Один из таких походов — Щ-320 под командованием капитана 2 ранга Ивана Вишневского — я описал в своем очерке, напечатанном в «Огневом щите». Этот очерк, а также другой, в котором я описывал подъем с фунта ледокольного парохода «Тазуя», прочел случайный гость, побывавший у нас в редакции.
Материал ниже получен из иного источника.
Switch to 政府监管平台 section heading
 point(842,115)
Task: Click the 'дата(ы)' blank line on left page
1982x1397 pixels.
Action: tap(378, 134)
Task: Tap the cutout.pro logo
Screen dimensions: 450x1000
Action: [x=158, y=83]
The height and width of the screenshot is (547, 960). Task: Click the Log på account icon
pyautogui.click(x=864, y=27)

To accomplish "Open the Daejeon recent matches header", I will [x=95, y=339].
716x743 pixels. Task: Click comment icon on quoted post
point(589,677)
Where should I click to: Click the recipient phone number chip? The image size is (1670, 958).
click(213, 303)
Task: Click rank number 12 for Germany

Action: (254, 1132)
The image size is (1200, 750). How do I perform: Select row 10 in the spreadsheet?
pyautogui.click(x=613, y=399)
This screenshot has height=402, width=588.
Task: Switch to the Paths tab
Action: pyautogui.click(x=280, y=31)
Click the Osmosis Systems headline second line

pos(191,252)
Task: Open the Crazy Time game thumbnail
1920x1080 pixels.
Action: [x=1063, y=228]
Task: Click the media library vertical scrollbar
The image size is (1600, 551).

Но вначале о «Тазуе». Пароходы, как и люди, имеют свою судьбу. В сентябре 41-го, во время массированного налета на Кронштадт фашистской авиации, «Тазуя» стояла на Большом Кронштадтском рейде. И надо же такому случиться — шальная бомба влетела прямехонько в ее трубу. Влетела — и не разорвалась. А стояла «Тазуя» под парами. У котельных машинистов челюсть отвисла, когда на колосники прогара свалилась бомба — свалилась и разлеглась этаким стальным поросенком, а из топки уже потянулись к нему языки пламени. Ну, само собой, звонки боевой тревоги — команде ледокола было приказано срочно покинуть судно. Только отошли шлюпки, как взрыв сотряс старое тело «Тазуи», и она отправилась прямиком на дно рейда — на вечный отдых в прохладной глубине.
Однако в 42-м было решено поднять «Тазую» с грунта: ледоколы, хоть и старые, были нужны. Месяц или больше работал на рейде аварийно-спасательный отряд, базировавшийся на судне «Трефолев». Спускались водолазы, гидромониторы струями воды промывали тоннель под корпусом «Тазуи», лежавшей на боку. Наконец в этот тоннель завели понтоны, накачали воздух — и облепленный илом и водорослями пароход, похожий на бесформенный призрак, а не на плавсредство, однажды ночью, при луне, всплыл на поверхность. Я не раз наблюдал за превосходной работой спасателей, был и при подъеме и написал очерк на полосу. (Забегая вперед, отмечу, что в 44-м таким же образом был поднят с грунта Большого Кронштадтского рейда лидер «Минск».)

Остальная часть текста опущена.